- **WRITTEN TASK**
Pick out every line of the material that contains the word "element" and copy each one.

- **DATA RECORDS**
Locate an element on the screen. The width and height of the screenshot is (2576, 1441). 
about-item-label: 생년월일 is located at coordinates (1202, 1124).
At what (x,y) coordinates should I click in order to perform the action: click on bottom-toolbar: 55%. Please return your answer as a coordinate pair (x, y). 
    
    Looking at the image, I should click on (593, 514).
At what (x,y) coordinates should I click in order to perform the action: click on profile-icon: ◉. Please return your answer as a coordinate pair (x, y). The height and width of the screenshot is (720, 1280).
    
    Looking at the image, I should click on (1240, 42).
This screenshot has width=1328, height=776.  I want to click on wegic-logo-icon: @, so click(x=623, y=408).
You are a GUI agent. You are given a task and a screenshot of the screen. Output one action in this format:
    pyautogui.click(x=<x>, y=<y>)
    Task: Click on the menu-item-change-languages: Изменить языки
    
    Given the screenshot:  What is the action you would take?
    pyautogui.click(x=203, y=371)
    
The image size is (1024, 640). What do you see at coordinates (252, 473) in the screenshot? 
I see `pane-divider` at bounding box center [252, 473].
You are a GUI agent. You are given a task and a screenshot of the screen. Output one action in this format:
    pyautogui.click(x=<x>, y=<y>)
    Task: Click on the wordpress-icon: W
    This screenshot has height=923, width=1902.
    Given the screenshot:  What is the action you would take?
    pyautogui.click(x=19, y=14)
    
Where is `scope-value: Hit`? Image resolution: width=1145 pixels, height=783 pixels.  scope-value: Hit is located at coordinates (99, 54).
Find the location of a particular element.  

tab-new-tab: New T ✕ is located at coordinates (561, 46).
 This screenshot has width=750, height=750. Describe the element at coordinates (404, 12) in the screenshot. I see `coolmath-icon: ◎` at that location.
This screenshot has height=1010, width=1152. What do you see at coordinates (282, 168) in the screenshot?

- **RESULT OF THE EXERCISE**
Locate an element on the screen. The width and height of the screenshot is (2576, 1441). 
Find the location of a particular element.  
 This screenshot has width=750, height=750. Describe the element at coordinates (404, 12) in the screenshot. I see `coolmath-icon: ◎` at that location.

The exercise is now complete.